Meet Spec Kit (and why it clicked)

Spec Kit is purposefully small:

  • A Specify CLI that scaffolds your repo for SDD and injects agent‑friendly prompts.
  • Templates + helper scripts for specs, technical plans, and task breakdowns - kept in your repo, not stranded in a third‑party tool.
  • A tidy constitution.md with a few non‑negotiables (testing rules, security posture, “CLI‑first,” etc.) that guide both humans and agents.

Quickstart:

1uvx --from git+https://github.com/github/spec-kit.git specify init <PROJECT_NAME>

From there, Spec Kit encourages a three‑step flow (used with your coding agent of choice):

  1. /specify → the what and why (no tech choices yet)
  2. /plan → the how (frameworks, data contracts, quickstart)
  3. /tasks → reviewable, bite‑sized work with a definition of done

You version the generated markdown under specs/, review it like code, and let the plan drive implementation.


Field notes from my world

Context: I’m building a property‑ops platform with a Dataverse core and React/TypeScript front‑ends. One thorny feature was a temporary access window for on‑site contractors - clean permissions, auditability, revocation without drama.

  • /specify captured user outcomes before tech gravity set in (e.g., “access attempts outside the window are denied and logged; owners can revoke mid‑window”).
  • /plan proposed stack moves and edge cases, constrained by my constitution.md (e.g., structured audit events, e2e tests by default).
  • /tasks split the work into PR‑sized chunks - DB migration, policy checks, API route, UI affordances, test scaffolds - each with a tight DoD.

Stakeholders floated a “what if we…” variation. Instead of refactoring live code, I branched the spec, asked my agent for an alternate plan, and weighed trade‑offs side‑by‑side. That’s the superpower: decisions become diffable.

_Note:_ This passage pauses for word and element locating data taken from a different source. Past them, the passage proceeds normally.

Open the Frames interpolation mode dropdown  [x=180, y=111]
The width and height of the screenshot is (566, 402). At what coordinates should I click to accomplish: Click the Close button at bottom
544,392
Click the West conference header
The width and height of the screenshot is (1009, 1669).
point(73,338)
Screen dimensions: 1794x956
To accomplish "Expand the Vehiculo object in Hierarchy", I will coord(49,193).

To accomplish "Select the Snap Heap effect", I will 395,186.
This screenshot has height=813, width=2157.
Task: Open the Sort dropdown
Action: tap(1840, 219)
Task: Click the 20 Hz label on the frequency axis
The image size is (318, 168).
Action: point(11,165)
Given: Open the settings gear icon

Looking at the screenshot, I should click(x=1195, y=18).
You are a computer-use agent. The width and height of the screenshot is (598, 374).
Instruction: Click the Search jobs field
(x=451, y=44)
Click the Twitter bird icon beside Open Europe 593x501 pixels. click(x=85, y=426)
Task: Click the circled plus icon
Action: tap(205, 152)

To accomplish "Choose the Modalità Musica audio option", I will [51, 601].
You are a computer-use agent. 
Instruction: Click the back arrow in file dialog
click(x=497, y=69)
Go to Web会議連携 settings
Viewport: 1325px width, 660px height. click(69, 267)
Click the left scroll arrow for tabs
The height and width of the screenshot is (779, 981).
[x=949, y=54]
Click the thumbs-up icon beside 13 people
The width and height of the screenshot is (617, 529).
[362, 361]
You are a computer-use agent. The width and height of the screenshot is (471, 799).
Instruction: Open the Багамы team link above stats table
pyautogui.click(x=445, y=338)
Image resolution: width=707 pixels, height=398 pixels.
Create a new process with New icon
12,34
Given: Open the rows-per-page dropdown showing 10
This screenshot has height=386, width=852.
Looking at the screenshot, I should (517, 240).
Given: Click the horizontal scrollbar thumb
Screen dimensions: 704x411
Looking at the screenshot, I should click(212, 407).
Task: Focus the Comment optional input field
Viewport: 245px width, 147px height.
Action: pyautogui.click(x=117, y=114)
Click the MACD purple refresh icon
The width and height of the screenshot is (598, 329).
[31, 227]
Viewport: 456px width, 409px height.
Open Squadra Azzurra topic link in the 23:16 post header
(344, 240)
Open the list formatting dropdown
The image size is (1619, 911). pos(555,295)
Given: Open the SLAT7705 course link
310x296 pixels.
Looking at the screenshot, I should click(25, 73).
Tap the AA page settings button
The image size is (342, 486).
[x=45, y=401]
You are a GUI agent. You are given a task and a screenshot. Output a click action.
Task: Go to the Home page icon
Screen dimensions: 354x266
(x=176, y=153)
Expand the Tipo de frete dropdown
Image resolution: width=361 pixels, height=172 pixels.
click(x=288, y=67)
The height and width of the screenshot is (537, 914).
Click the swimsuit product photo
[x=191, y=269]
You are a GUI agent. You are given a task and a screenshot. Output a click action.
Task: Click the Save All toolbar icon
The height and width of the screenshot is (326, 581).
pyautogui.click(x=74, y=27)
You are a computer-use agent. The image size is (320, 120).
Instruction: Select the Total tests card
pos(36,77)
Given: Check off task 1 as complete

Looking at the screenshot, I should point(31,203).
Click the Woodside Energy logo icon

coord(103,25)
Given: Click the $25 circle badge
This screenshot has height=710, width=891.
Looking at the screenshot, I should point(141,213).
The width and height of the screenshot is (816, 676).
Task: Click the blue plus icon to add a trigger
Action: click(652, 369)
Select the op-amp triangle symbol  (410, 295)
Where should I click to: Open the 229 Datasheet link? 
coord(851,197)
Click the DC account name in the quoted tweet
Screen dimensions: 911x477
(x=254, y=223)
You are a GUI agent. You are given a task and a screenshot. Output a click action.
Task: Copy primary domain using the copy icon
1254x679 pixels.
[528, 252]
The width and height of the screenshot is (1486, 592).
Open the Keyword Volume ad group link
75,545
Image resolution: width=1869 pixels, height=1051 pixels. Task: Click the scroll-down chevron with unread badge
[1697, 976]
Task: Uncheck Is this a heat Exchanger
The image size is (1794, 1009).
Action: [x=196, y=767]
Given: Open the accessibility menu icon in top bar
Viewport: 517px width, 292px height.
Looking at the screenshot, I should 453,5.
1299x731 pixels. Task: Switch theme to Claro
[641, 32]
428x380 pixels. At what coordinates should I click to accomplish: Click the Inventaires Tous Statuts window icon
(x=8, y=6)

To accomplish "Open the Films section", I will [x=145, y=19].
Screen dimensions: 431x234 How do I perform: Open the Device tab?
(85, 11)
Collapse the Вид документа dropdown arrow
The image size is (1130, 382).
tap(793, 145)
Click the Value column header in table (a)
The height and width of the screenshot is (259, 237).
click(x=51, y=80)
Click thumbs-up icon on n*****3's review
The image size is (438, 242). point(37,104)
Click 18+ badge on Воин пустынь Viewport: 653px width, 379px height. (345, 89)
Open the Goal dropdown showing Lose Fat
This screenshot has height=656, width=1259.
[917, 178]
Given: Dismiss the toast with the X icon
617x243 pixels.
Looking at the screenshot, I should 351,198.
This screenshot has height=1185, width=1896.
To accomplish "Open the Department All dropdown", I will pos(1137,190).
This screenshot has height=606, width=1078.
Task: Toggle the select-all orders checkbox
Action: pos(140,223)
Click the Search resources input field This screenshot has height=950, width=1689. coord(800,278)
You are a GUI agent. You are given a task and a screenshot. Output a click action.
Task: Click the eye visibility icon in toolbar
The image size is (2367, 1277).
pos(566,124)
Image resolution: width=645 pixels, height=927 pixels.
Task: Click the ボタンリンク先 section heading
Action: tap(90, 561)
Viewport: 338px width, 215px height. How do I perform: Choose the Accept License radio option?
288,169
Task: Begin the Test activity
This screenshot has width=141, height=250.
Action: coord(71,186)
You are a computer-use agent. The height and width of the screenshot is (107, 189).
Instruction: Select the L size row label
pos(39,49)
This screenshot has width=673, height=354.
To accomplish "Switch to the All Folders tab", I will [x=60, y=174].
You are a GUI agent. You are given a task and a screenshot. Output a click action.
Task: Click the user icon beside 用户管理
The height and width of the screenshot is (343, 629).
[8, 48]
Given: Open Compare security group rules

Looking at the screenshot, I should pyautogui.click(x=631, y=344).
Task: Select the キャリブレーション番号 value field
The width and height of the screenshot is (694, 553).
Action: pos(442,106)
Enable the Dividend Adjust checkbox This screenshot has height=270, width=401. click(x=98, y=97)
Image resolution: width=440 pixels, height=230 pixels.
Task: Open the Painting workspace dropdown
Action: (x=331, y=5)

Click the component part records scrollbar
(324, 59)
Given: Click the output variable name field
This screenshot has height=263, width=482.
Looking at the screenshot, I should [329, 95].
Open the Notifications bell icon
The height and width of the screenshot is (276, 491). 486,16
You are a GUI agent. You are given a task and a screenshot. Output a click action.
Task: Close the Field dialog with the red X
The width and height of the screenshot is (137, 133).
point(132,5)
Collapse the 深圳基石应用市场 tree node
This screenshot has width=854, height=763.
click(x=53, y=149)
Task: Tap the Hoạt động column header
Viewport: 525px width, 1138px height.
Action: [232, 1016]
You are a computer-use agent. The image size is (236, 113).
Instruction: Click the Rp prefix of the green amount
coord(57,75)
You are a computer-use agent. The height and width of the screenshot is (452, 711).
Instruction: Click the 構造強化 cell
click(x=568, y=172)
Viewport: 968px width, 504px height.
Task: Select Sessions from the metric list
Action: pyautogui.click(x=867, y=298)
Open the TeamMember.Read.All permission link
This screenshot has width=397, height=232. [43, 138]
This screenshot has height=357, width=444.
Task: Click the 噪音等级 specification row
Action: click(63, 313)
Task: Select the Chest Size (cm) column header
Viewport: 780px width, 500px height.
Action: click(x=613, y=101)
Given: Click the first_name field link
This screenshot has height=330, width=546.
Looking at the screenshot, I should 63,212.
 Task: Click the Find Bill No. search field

Why this beats guess‑and‑go

  • Shared language beats lore. New devs don’t need to spelunk through Slack archaeology to find the “real” requirements. The spec is the shared memory.
  • Agents do better with guardrails. A precise spec + plan + tasks yields fewer uncanny deliverables and more boringly correct PRs.
  • Change becomes cheap again. Specs are markdown, not marble. Edit, review, regenerate plans - and only then touch the implementation.

Try this in under an hour

  1. Initialise Spec Kit in a sandbox repo with specify init, pick your coding agent, and commit the scaffolding.
  2. Write one crisp /specify for a bite‑sized feature (two–three user outcomes, explicit non‑goals).
  3. Run /plan, skim the quickstart and data contracts, and tune anything your constitution mandates.
  4. Use /tasks, assign a couple to your agent, keep one for yourself, and validate the flow end‑to‑end.

Practical tips:

  • Front‑load clarity. Treat /specify like a mini‑PRD: who, what, why, done.
  • Keep the constitution short. A handful of hard rules beats a novella nobody reads.
  • Tweak the templates. The defaults are opinionated; bend them to your org’s shape.

Credit, sources, and the video

  • Original article: Spec‑Driven Development: Spec Kit on Microsoft for Developers - the piece that frames the philosophy and introduces the CLI and templates. It also contains a video walkthrough that demonstrates the end‑to‑end flow. Start there if you prefer a guided tour. https://developer.microsoft.com/blog/spec-driven-development-spec-kit
  • GitHub Spec Kit repo: templates, prompts, and the specify CLI you can pull into a new or existing repo.

I haven’t abandoned intuition; I’ve given it a harness. Write the story first, let the code follow, and keep your decisions reviewable. Midnight “she’ll‑be‑right” commits have left the chat.